As our fellow Americans lose jobs and lives due to this pandemic, it’s helpful to pause and think about whether any positives can come out of this tragedy. With challenges this big, there are always important lessons.
First, we are learning a lot about our top leaders. We live in a politically fractured time. By the time we have a vaccine or herd immunity and can put this pandemic fully in our rearview mirror — which may be quite a while away, unfortunately — we will be better able to assess how each national, state and local leader steps up — or shrinks — when it counts.

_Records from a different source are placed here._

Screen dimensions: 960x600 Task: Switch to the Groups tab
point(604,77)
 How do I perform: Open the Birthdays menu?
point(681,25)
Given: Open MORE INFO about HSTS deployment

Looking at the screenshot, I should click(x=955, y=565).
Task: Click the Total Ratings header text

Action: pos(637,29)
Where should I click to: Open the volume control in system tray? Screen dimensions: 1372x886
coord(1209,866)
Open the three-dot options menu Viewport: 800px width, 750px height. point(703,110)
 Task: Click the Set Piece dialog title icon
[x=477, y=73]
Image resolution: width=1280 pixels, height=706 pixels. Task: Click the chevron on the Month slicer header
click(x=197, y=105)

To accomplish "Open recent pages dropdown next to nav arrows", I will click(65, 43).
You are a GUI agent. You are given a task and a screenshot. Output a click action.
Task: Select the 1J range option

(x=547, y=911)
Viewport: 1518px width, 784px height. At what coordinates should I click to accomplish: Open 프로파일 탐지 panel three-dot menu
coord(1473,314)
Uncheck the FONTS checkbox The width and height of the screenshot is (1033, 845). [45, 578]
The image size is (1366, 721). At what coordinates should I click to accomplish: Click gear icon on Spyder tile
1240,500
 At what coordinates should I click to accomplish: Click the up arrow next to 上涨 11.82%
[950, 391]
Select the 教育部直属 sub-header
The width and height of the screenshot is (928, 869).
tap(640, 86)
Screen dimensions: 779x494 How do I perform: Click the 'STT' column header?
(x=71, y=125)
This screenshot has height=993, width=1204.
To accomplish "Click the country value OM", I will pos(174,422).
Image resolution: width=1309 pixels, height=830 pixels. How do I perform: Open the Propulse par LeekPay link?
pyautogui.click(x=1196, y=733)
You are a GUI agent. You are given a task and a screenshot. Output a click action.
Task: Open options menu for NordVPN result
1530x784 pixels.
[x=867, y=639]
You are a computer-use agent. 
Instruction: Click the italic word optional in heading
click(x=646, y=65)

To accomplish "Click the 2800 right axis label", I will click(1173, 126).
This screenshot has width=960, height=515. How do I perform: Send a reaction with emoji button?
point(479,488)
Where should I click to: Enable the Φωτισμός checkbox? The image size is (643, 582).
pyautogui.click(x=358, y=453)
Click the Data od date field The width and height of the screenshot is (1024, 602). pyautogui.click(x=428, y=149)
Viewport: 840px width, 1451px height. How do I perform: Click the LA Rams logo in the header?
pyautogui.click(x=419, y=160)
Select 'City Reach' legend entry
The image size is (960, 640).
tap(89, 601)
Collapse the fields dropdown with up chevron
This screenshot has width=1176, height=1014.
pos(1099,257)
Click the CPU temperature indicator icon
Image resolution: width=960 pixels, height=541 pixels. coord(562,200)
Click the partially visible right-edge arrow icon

We will also know which, if any, top institutions can step up to the challenge. These include the government, businesses, academia, media and maybe even our military. By the time this is finished, which of these are we going to know for sure need reforms, and which of these will be looked on with reverence? It’s an open question right now. To date, we’ve seen some great behavior and some shabby behavior from each.
We have a unique opportunity to rethink how we live and work. Can working from home be an option for more of us than previously thought? How will that affect our roads and infrastructure? Will that hollow out our downtowns? Can we shop even more online? If so, what happens to brick-and-mortar retail? Should we be growing more of our own food? Seed sales are apparently way up for gardening. There are many areas worthy of further reflection.
One of the biggest benefits of the pandemic may be a fundamental rethinking of some of our major national policies, none bigger than international trade. The theory behind free trade is not complicated or new. Trade promotes economic efficiency and prosperity. In a nutshell, trade allows each nation to produce what it’s good at (based on all sorts of factors, starting with its particular natural resource base) and to trade for the rest. This specialization of labor, in theory, lifts all nations by allocating each task to its most efficient producer.
The big exception to a dependence on trade is our security. Even Adam Smith, the godfather of free trade, recognized that national security needs may trump any benefits from free trade.
The question, then, is what is necessary for our country’s protection. During World War II, President Franklin D. Roosevelt famously set up the War Production Board to transition our civilian manufacturing sector to weapons and other war material production. During the war, America produced an astonishing 297,000 airplanes, 193,000 pieces of artillery, 86,000 tanks and 2 million army trucks. We went from producing 3 million automobiles per year prewar to producing a total of 139 new cars during the entire war period.
Would this famous American industrial mobilization even be possible today? A lot of heavy manufacturing is now done overseas — especially in China. Do we have enough left to ramp up if we need it? And what, in particular, may we need? Our recent experience shows that it’s not just tanks and carriers but items like masks, ventilators and medicine that America may need in an emergency.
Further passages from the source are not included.